Graft dysfunction may be due to associated acute rejection and immune complex glomerulopathy in CG. We observed 9 (45%) cases of CG with rejection, 8 with acute TCR and AMR, and 1 with chronic TCR. Three patients had immune complex deposits, and recurrence of C3 glomerulopathy was observed in 1 case. Other authors also reported similar results.[91011] Plasmapheresis has been attempted to treat / de novo recurrent focal and segmental glomerulosclerosis with little benefit.[1011] Thus, prognosis of CG remains dismal. Most of the studies have reported that patients with CG eventually develop graft failure over a variable time period.[91011] We also have observed that 11 (52.38%) out of 21 patients in our study developed graft failure over a period of 2.2 ± 1.7 years.

As such there is no evidence based therapy for CG for renal allograft patients.
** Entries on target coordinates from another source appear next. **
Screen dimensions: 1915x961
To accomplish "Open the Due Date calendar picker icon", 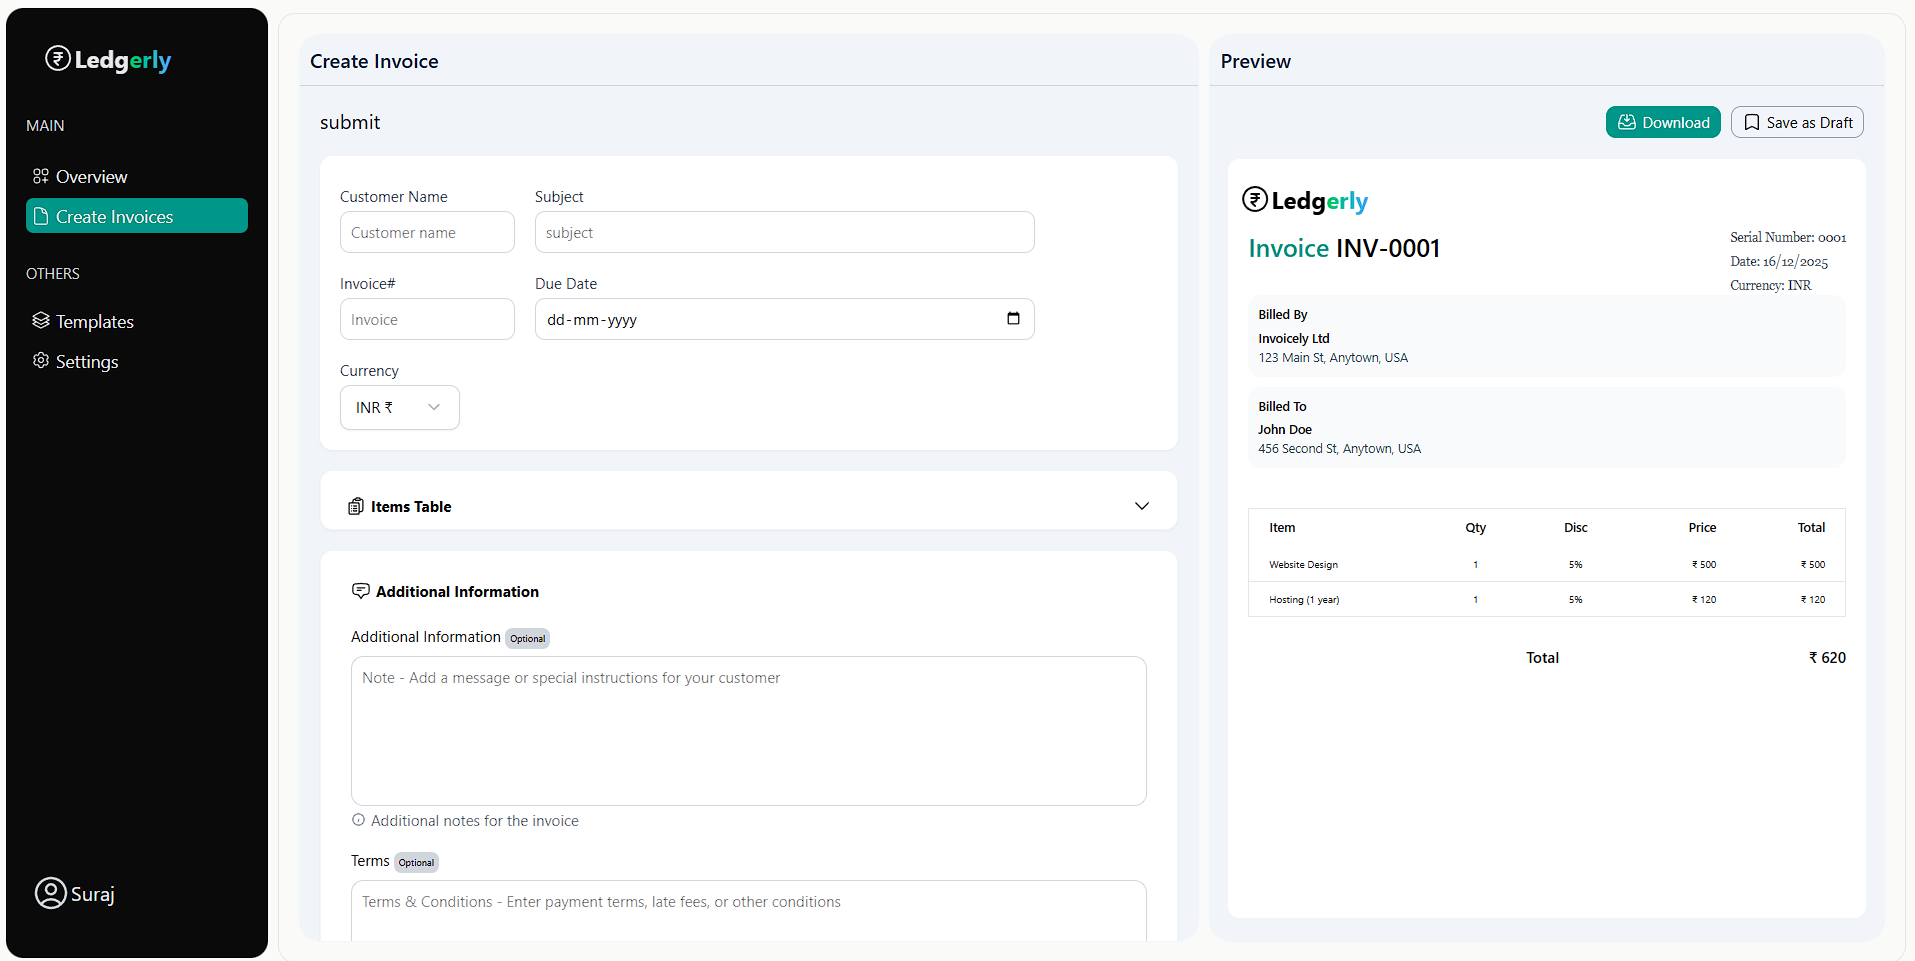I will click(x=1013, y=319).
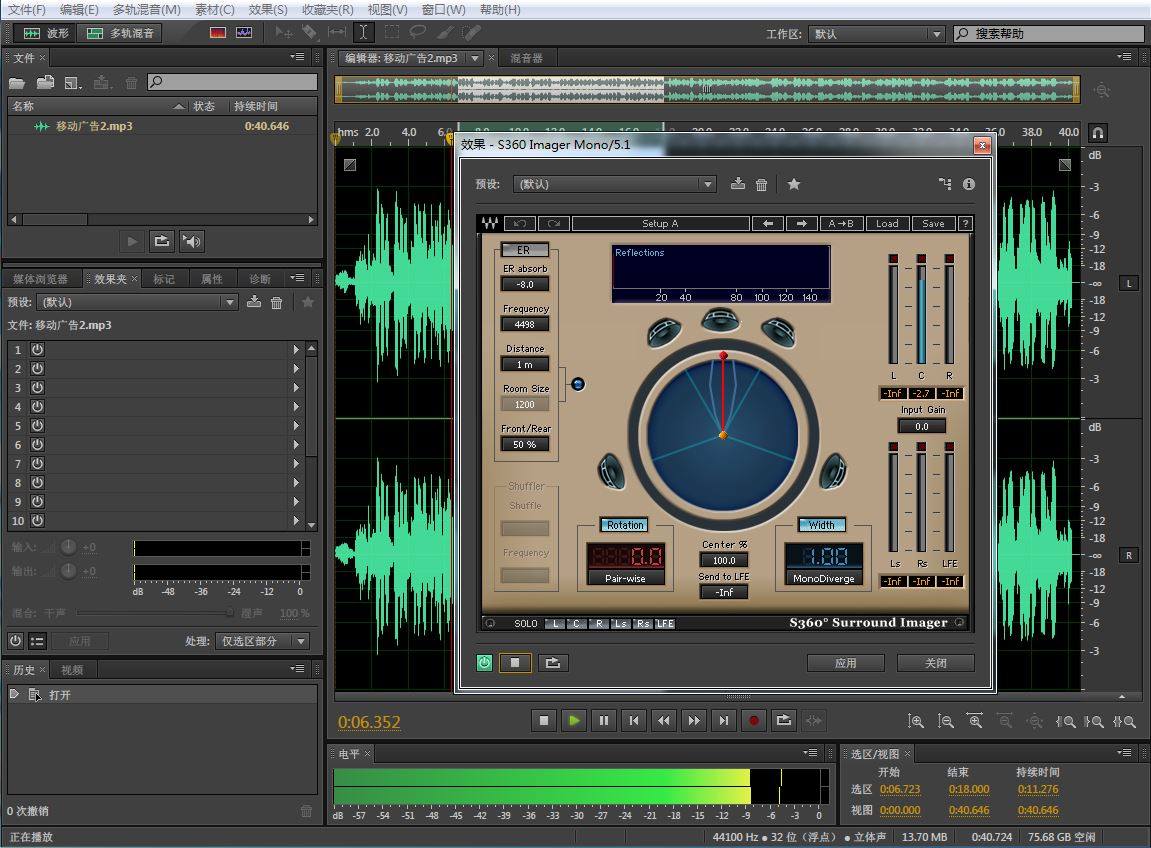Click the Input Gain value field
This screenshot has width=1151, height=848.
coord(921,426)
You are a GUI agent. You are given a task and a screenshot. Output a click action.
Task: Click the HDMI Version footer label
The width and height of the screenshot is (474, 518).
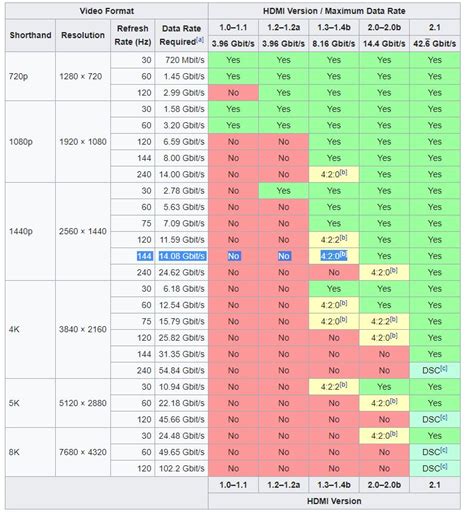pos(334,501)
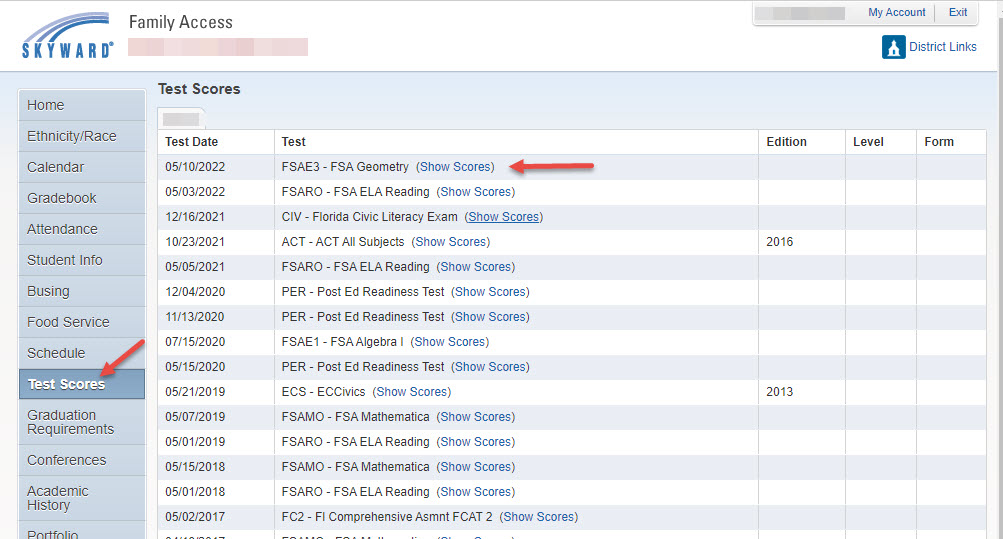Click the Edition column header

[x=786, y=142]
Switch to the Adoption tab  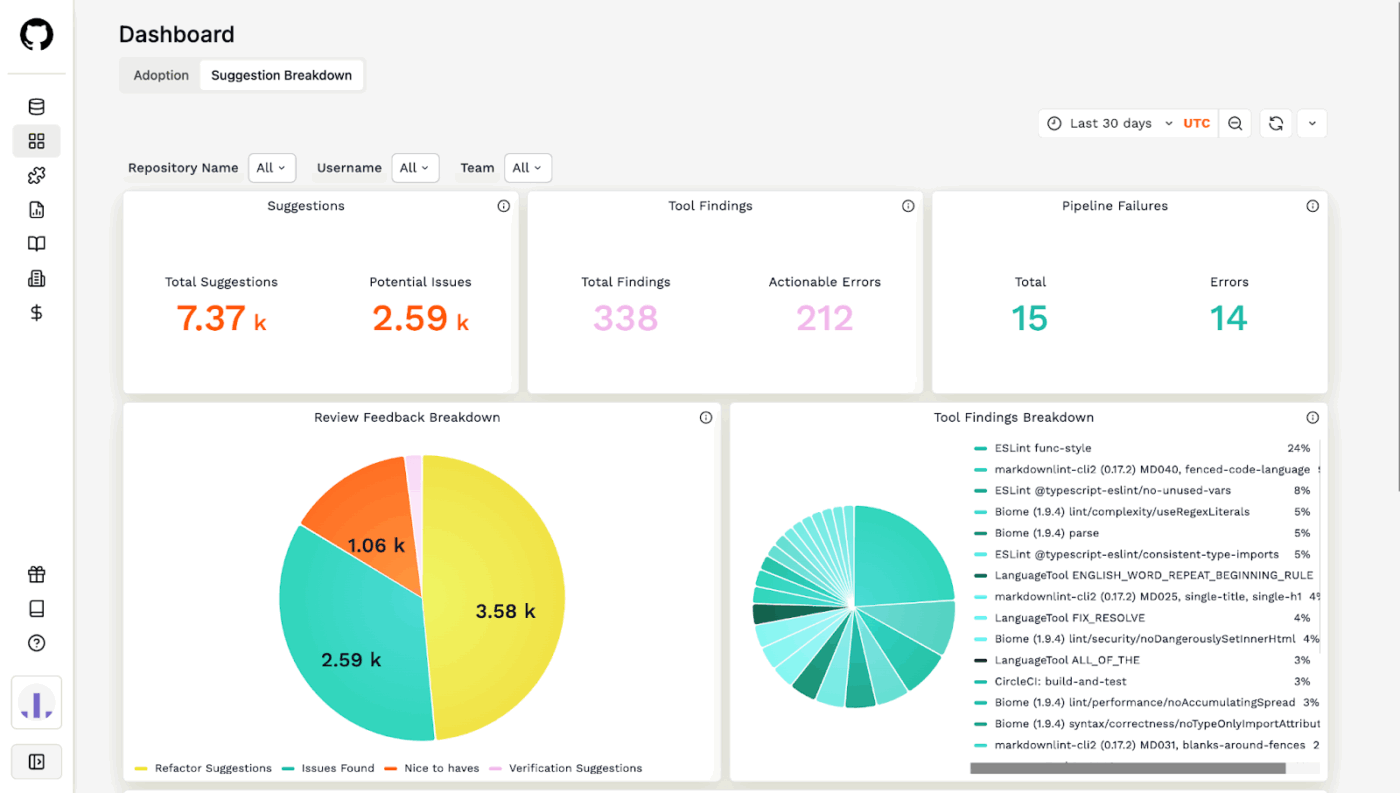pos(160,75)
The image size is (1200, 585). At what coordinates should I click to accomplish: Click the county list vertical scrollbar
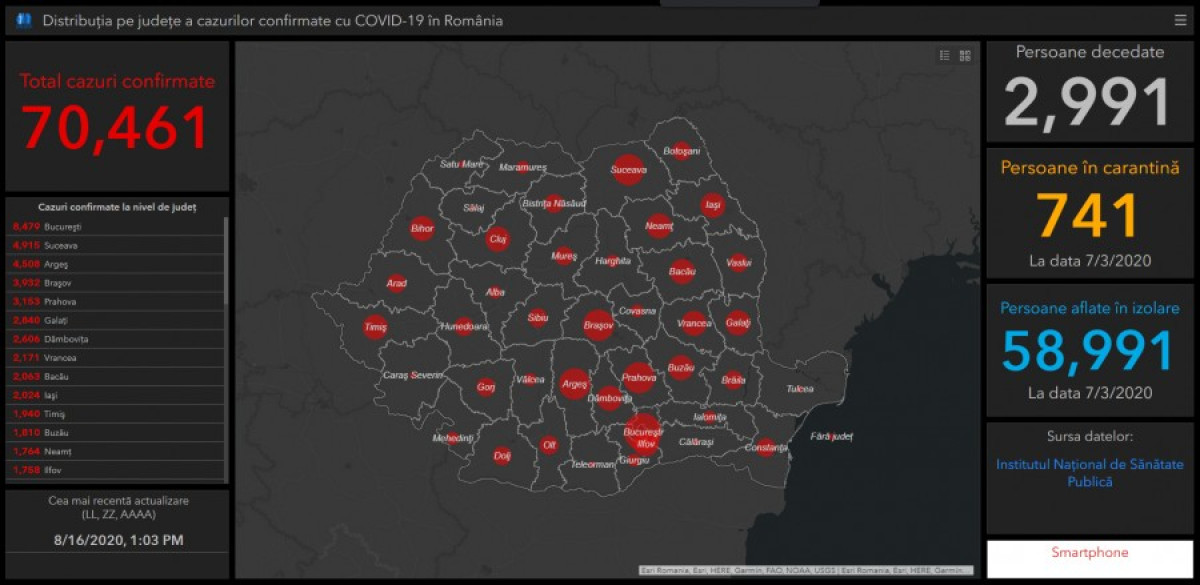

Current regimens comprises of high dose steroids and other immunosuprresants, along with plasmapharesis but success of these regimens is limited.[19]

Conclusions

CG usually presents with moderate to marked proteinuria with rapid graft dysfunction leading to graft failure in most of the transplant patients. CG in renal allograft can coexist with viral infection, drug toxicity, rejection and microvascular injury, etc.